WGD on Supercritical Boiler, Control Systems and Obsolescence Management for Power Plant; Kerjasama LIPI & PT.Indonesia Power, Bandung 19-22 Juni 2012
SISTEM KONTROL PEMBANGKIT LISTRIK CONTROL SYSTEM IN ELECTRICAL POWER PLANT Estiko Rijanto Pusat Penelitian Tenaga Listrik dan Mekatronik – LIPI Komplek LIPI, Jl. Cisitu No.21/154D, Bandung 40135, Indonesia
[email protected]
Abstrak Listrik yang diproduksi oleh sebuah pembangkit listrik harus memenuhi permintaan daya aktif (MW), tegangan, dan frekuensi yang sesuai spesifikasi. Untuk itu diperlukan sistem kontrol. Tujuan makalah ini adalah untuk memberikan ulasan dan pembahasan sistem kontrol pada pembangkit listrik. Pertama disajikan sistematika analisis sistem kontrol secara umum, kemudian diulas pembangkit listrik tenaga uap (PLTU). Setelah itu diulas hirarki struktur sistem kontrol PLTU. Ulasan kemudian difokuskan pada sistem kontrol boiler terkait dengan level air di drum, tekanan di dalam tungku, suhu uap air, dan daya listrik yang diproduksi beserta tekanan uap utama. Kemudian dilakukan perbandingan kinerja dua metoda control. Terakhir disampaikan kecenderungan perkembangan teknologi sistem kontrol. Dari hasil ulasan dan pembahasan diperoleh kesimpulan antara lain: tanpa menghitung redundansi, jumlah elemen utama penyusun PLTU berkisar 27 elemen mekanikal elektrikal (tanpa sistem kontrol) dengan prosentase elemen terkait produksi uap sebesar 48%, penanganan abu dan gas buang 15%, mengembalikan uap menjadi air 11%, turbin 11%, dan terkait pembangkitan listrik beserta penyalurannya 11%; metoda kontrol H_infinity memberikan kinerja yang lebih baik daripada PID untuk mengontrol 2 variabel yang saling berpengaruh memakai 2 aktuator; setidaknya terdapat 3 kecenderungan perkembangan di masa depan yaitu: standar penyatu berbagai standar field instrument, integrasi kontrol proses dengan sistem informasi, dan marshaling with less cable communication. Kata Kunci: sistem kontrol, pembangkit listrik, PLTU, PID, H_infinity, field instrument, marshaling.
I.
PENDAHULUAN
Sebuah pembangkit listrik berfungsi untuk mengkonversi energi primer menjadi energi listrik. Energi primer dapat diambil dari berbagai sumber yaitu: bahan bakar minyak (BBM), batu bara, gas bumi, panas bumi dan air. Selain itu energi primer juga dapat diambil dari radiasi matahari, tenaga angin dan bio masa. Daya listrik yang diproduksi harus memenuhi 2 kriteria pokok yaitu besarnya daya listrik (MW) dan kualitas listrik yang ditentukan. Kualistas listrik yang dimaksud adalah tegangan listrik dan
frekuensi listrik. Untuk memenuhi 2 kriteria pokok ini, pembangkit listrik perlu dikontrol. Besarnya daya listrik yang diproduksi harus dikendalikan supaya mengikuti Unit Load Demand (ULD). Tegangan listrik dan frekuensi listrik harus dikendalikan supaya stabil pada nilai yang diharapkan meskipun terjadi gangguan. Gambar 1 menunjukkan sistematika analisis sistem kontrol secara umum yang diusulkan pada makalah ini. Sistematika ini bermanfaat untuk memahami gambarang besar sistem kontrol secara sistematik.
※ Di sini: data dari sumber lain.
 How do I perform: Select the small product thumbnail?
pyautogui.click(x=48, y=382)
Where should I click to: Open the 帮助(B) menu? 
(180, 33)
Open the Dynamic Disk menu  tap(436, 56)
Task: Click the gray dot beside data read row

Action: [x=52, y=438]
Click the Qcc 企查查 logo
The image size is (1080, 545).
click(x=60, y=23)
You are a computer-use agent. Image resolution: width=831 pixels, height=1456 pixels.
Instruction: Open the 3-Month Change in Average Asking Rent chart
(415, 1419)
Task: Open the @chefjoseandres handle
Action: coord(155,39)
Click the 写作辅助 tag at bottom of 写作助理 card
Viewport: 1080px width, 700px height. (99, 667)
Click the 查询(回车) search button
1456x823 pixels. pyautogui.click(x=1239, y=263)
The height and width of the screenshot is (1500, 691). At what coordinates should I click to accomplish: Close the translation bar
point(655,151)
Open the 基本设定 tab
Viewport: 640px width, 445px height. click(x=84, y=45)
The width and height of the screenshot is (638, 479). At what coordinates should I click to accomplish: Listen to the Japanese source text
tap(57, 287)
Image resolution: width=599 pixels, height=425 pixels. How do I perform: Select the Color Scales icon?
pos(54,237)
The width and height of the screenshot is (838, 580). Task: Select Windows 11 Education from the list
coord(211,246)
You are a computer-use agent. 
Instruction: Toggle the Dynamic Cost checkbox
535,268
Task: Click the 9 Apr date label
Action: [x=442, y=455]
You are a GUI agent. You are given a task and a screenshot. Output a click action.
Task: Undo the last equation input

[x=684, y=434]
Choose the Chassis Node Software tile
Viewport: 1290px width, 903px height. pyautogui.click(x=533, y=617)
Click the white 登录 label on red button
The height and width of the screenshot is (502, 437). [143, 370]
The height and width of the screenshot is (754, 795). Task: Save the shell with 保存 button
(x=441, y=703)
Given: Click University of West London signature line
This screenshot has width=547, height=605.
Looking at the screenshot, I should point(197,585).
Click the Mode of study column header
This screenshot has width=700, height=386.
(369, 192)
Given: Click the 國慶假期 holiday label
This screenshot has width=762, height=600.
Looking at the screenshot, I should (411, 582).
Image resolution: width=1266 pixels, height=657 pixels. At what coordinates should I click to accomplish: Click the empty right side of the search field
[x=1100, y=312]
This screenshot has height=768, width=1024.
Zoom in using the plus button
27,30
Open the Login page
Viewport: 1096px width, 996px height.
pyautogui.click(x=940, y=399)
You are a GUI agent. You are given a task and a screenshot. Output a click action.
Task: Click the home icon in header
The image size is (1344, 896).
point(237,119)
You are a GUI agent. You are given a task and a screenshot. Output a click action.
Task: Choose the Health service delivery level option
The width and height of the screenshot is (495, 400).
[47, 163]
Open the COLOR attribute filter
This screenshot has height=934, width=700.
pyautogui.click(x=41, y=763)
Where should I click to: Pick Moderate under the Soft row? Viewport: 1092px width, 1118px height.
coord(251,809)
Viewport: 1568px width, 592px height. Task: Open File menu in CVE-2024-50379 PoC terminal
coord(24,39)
Gambar 1. Sistematika analisis sistem kontrol. 1
Sistem Kontrol Pembangkit Listrik; Juni 2012 ©Estiko Rijanto
Plant adalah objek yang dikontrol. Pada pembangkit listrik tenaga uap (PLTU) objek yang dikontrol secara prinsip disusun oleh 4 kelompok utama yaitu: boiler, turbin, generator dan Balance of Plant (BOP). Boiler berfungsi sebagai pembuat uap, turbin mengkonversi energi uap menjadi energi kinetik, dan generator mengkonversi energi kinetik menjadi sebagai energi listrik. BOP adalah peralatan-peralatan yang mendukung boiler, turbin, dan generator agar dapat berfungsi dengan baik dalam memproduksi listrik. Tujuan makalah ini adalah untuk memberikan ulasan sistem kontrol pada pembangkit listrik sehingga dapat diperoleh pemahaman yang lebih menyeluruh.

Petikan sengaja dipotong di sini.